L'héritage est catastrophique : 100 % d'inflation, une forte récession, 40 % de la population active au chômage ou sous-employée, des caisses vides et une dette extérieure supérieure à 80 milliards de dollars.

Depuis l'instauration, le 5 août, d'une double parité du peso, le monde a pris conscience, semaine après semaine, de l'ampleur de la crise. Dès le 17 août commencent les pourparlers pour le rééchelonnement de la dette ; le 20, un premier moratoire est accordé par les créanciers ; le 1er septembre, José Lopez Portillo annonce la nationalisation du secteur bancaire privé national et la transformation de la Banque centrale en un organisme public. Deux semaines plus tard est institué un contrôle des changes très complexe.

Enfin, le 10 novembre, un accord est signé avec le FMI pour un premier prêt de 3,840 milliards de dollars. En contrepartie, le Mexique s'engage à adopter un sévère programme d'austérité.

C'est dire que le nouveau président n'a pas vraiment le choix. Cet expert financier, ancien ministre du Plan et du Budget et diplômé de Harvard, aura bien besoin de tout son savoir-faire. Ses premières déclarations, annonçant une « rénovation morale », témoignent de la volonté d'aller au-delà d'un simple redressement financier par la réduction des dépenses de l'État, la vérité des prix et la diminution des investissements. Mais, à supposer qu'elle soit menée, la lutte contre la corruption et l'évasion fiscale ne changera rien, dans l'immédiat, aux déséquilibres régionaux persistants (Mexico, Guadalajara et Monterrey apparaissent comme des enclaves modernes dans un pays sous-développé) ni aux problèmes de l'emploi (un million d'arrivées sur le marché chaque année).

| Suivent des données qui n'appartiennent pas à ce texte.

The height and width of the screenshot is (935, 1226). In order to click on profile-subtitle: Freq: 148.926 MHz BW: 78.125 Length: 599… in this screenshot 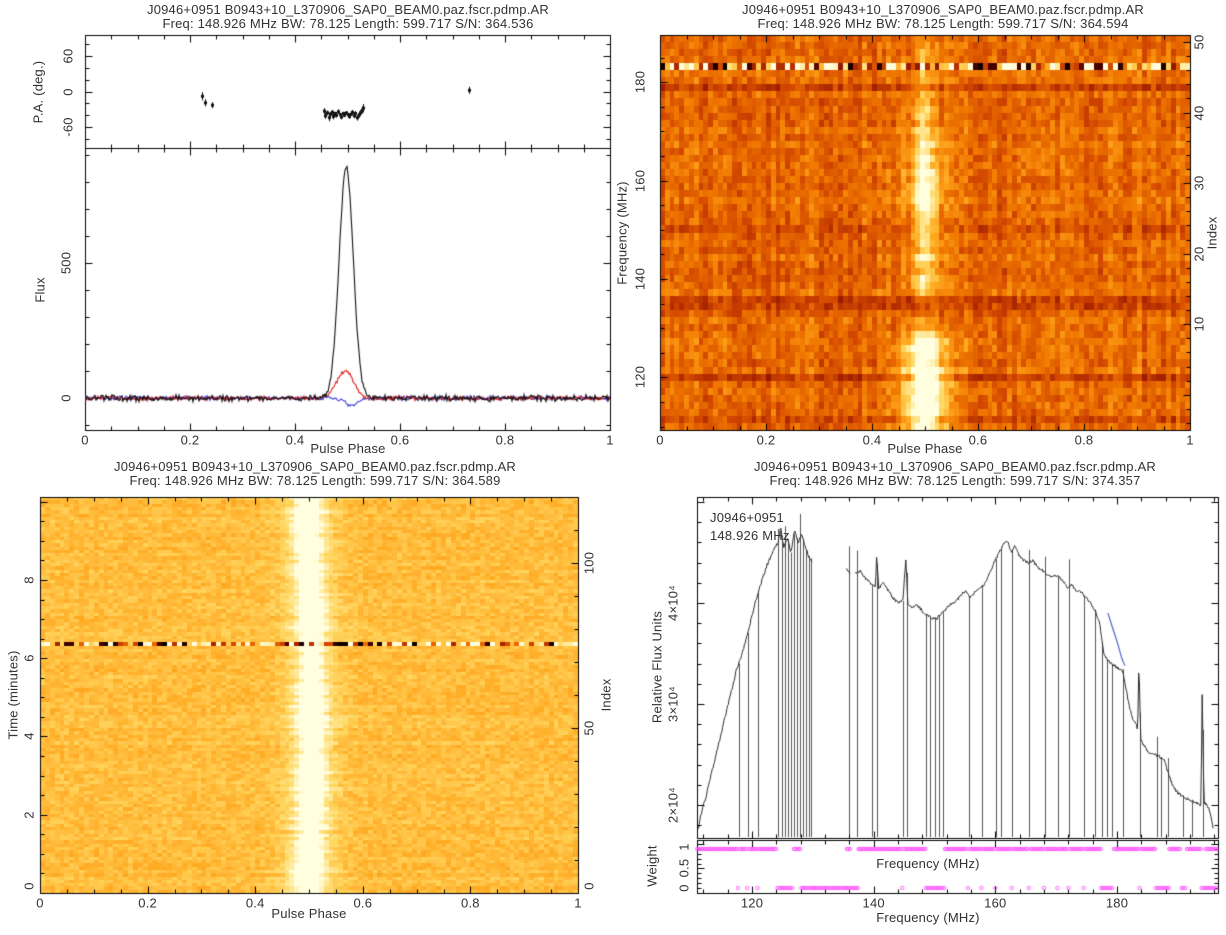, I will do `click(348, 24)`.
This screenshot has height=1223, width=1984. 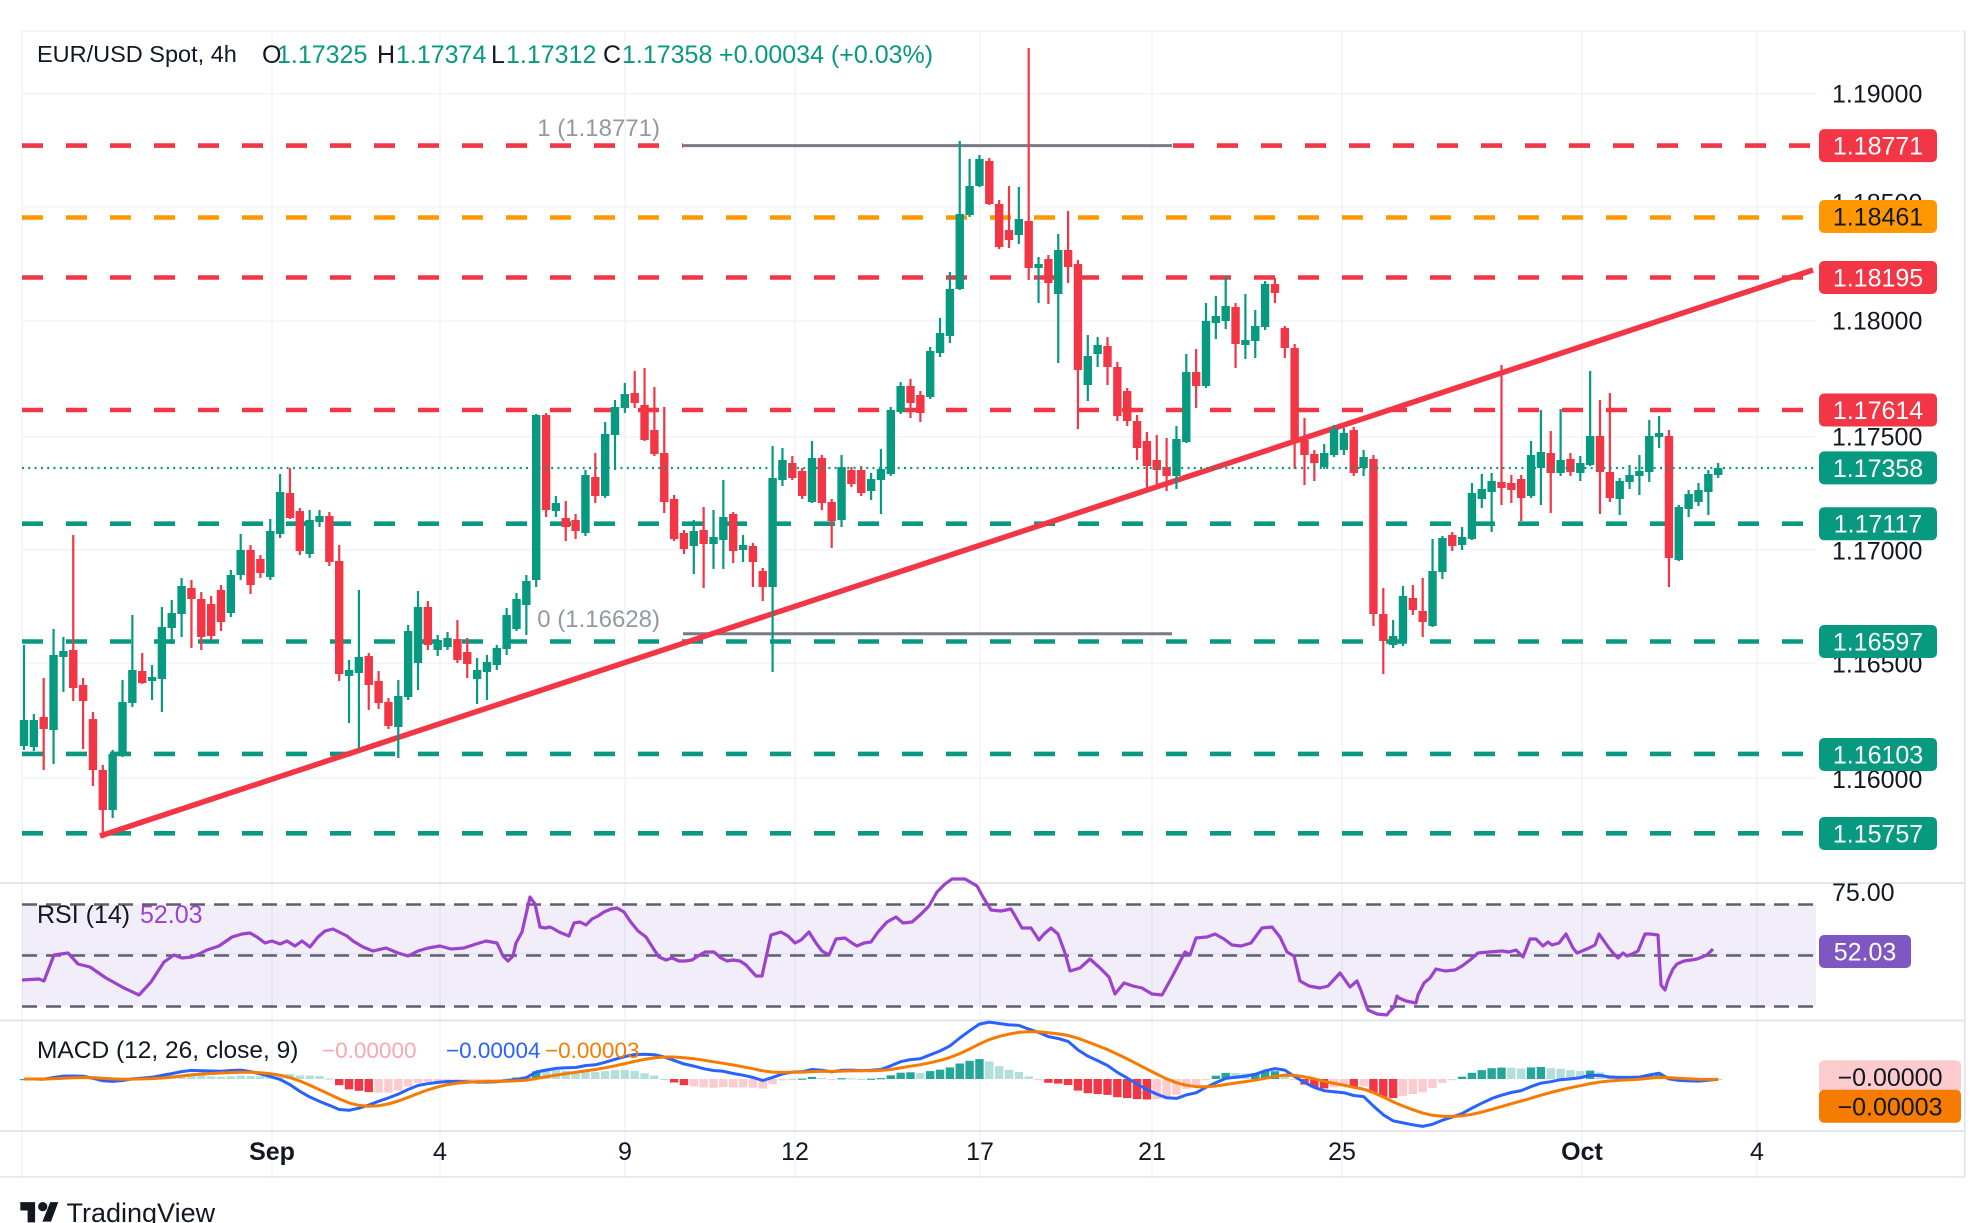 What do you see at coordinates (598, 128) in the screenshot?
I see `svg-text: 1 (1.18771)` at bounding box center [598, 128].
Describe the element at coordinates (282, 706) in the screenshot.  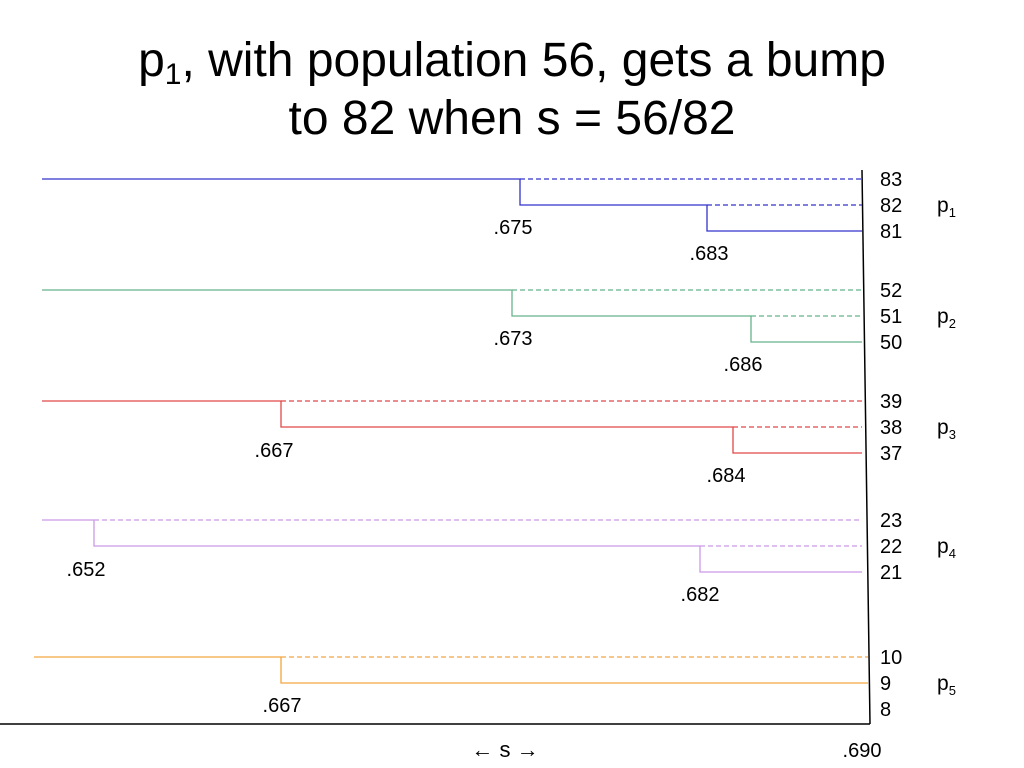
I see `step-label-p5-1: .667` at that location.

Et, même si la balance commerciale se solde cette année par un excédent (grâce à une diminution de près du tiers des importations), le Mexique est plus que jamais dépendant des États-Unis, qui, premiers acheteurs de son pétrole, animent le sauvetage financier.

Sur le plan intérieur, le nouveau président doit compter, en dépit de l'omniprésence du PRI, sur un jeu politique plus ouvert : pour la première fois cette année, 6 candidats ont pu se présenter face au PRI et, au côté du Parti d'action nationale (PAN, droite), la gauche s'est fait une toute petite place au soleil.

Dossier : le drame de l'Amérique centrale

Ponctué d'offres de négociations et d'initiatives diplomatiques variées (dont une visite de R. Reagan), le second semestre de 1982 est néanmoins marqué par une dangereuse évolution vers l'embrasement général.

Les actions armées opposant forces de gauche (appuyées par Cuba) et conservatrices (aidées par les États-Unis) apparaissent comme les batailles d'une même guerre. De faits multiples et contradictoires, on retient quatre points principaux : offensives de la guérilla au Salvador, de l'armée au Guatemala ; rôle central du Honduras comme base de harcèlement des révolutionnaires salvadoriens et du Nicaragua sandiniste ; dans ce dernier pays, rupture du front intérieur et drame des Indiens Miskitos pris entre deux feux.

Le passage du cyclone Olivia, en septembre, prend, dans un tel contexte, l'allure d'un fait divers banal, malgré le millier de morts recensés au Salvador et au Guatemala.

La logique de cet affrontement conduit à une bipolarisation accrue. Quand, le 12 juillet, François Mitterrand insiste auprès de son hôte, le leader sandiniste Daniel Ortega, sur la « nécessité d'un non-alignement authentique du Nicaragua », la junte au pouvoir à Managua est de plus en plus dépendante de Cuba. Le conflit s'aggrave, à l'intérieur, avec les milieux libéraux et l'Église, qui redoutent une « normalisation castriste ». La société se militarise pour faire face aux commandos d'anciens somozistes venus de Honduras.

D'août à octobre, les sandinistes ne cessent de dénoncer les violations de leurs frontières. Après les révélations de Newsweek, faisant état d'un « plan américain de déstabilisation » du Nicaragua, Washington reconnaît, le 4 novembre, fournir une aide militaire aux combattants antisandinistes.